I cannot overstate the quality of the video feed enough. Simply put, it is astounding and makes you forget it comes from a drone. The smoothness of the transition between shadows to highlights, the preservation of depth, and the difficult shots it can pull off go beyond any drone cameras before.
The Inspire 2 can now speed through the skies at a blazing 67mph, with 0-50mph in 4 seconds. For reference, the 2012 Aston Martin Vanquish 5.9 V12 does 0-60 in the same time. Yeah, that fast.
The new beast features a completely redesigned structure from the Inspire 1. In fact, not a single piece on the Inspire 2 was reused from the previous model, and the design goal was to slash weight while increasing the strength and function. Part of the new design features a magnesium alloy shell, and carbon fiber arms supporting the 15” propellers. Those props are powered by dual hot-swappable batteries with a power redundancy, which allow for 27 minutes of flight time.
The maneuverability of the Inspire 2 has been drastically increased, with a 60 ft/ sec descent speed, while boasting a 19.7 ft/sec ascent speed. The obstacle-sensing depth has a wide range of 2.3-98.4 feet, with included upwards infrared sensors for agility in tight spaces from 0-16.4 feet.
The Inspire 2 comes with either the ZENMUSE X4S or X5S cameras, both of which are detachable. The X5S packs a 20.8MP camera with the latest micro 4/3 sensor, capable of 4K at 60fps or (wait for it) 5.2K at 30fps at 4.2Gbps. With quality that robust you will need a beefed up PC and monitor combo to handle the awesomeness. The dynamic range is 12.8 stops, with 8 lenses from 9-45mm, capable of taking 20MP RAW photos at 20fps in constant burst mode.
The X4S is only the slightest bit tamer, with a 1” sensor pushing 20MP and a dynamic range of 11.6 stops. The video is the same as the Phantom 4 Pro specs, with H.264 4K footage at 60fps, or H.265 4K footage at 30fps, both at a 100Mbps.
All that data-heavy content needs to be stored somewhere, so DJI has added an integrated CINESSD. It features 4 PCI Express ports and supports FAT32/exFAT file formats, available in both 120GB and 480GB.
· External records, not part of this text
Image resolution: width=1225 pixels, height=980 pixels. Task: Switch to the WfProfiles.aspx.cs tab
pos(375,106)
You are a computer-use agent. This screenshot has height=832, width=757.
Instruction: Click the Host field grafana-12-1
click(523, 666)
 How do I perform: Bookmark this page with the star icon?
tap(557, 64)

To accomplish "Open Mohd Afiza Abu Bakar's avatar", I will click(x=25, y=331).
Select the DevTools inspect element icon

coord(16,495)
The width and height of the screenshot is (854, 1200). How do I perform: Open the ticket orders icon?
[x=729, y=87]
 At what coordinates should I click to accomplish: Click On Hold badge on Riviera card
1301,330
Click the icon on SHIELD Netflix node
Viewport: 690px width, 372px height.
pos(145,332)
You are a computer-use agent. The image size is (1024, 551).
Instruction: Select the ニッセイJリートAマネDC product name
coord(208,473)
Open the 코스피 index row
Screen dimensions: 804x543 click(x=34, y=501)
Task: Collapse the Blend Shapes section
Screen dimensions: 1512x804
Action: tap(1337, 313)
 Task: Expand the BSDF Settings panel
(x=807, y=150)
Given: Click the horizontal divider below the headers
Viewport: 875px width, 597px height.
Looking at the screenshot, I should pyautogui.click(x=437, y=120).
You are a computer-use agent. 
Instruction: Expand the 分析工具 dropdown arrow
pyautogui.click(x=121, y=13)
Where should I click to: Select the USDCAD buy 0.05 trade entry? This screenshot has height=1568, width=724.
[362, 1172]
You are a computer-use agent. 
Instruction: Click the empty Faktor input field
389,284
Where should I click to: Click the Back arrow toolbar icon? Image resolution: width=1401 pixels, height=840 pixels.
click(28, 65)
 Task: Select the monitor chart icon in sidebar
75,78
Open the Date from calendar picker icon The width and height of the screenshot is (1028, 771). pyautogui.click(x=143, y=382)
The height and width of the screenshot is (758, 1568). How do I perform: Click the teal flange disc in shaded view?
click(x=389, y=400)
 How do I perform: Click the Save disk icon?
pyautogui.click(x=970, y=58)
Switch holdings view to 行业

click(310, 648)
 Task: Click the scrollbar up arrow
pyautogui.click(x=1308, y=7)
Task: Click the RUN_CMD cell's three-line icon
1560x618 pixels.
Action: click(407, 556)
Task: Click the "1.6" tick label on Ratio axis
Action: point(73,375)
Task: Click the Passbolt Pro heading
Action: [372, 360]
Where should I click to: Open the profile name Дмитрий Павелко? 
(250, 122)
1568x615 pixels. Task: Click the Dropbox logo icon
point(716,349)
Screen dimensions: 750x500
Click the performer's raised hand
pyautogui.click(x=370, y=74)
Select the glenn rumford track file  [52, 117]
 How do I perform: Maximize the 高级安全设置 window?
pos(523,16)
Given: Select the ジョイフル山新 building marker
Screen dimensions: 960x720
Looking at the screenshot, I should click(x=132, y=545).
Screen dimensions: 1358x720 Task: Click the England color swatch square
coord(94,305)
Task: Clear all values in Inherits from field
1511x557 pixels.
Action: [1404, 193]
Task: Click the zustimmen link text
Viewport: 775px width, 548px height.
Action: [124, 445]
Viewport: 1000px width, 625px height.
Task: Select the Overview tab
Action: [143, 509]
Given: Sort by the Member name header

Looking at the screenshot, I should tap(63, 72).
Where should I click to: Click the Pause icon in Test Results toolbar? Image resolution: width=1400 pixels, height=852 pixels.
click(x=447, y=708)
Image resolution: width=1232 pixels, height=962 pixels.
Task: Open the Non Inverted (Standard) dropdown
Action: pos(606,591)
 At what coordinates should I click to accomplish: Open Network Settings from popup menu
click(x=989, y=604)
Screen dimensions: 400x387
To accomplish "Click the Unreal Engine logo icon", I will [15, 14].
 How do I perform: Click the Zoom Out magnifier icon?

The Inspire 2 features a dedicated FPV front-facing camera, along with dual-operator mode which allows a master and slave remote to independently control the flight from the camera gimbal assembly. The range between controllers has also been upgraded, to a whopping 328 feet. These are designed to free up the videographer and pilot from any obstacles in the way of their creativity.
DJI piloted consumer drone production, and they are not letting up any time soon. While there are dozens of drone manufacturers on the market, there are none that can match the expertise DJI has built after years in the field. The recent failure of the GoPro Karma proves the point that quality aerial performance, design, and high end cinematography are not simply things that you wake up one morning and become good at. The most recent releases from DJI have raised the bar for consumer drone expectations…again.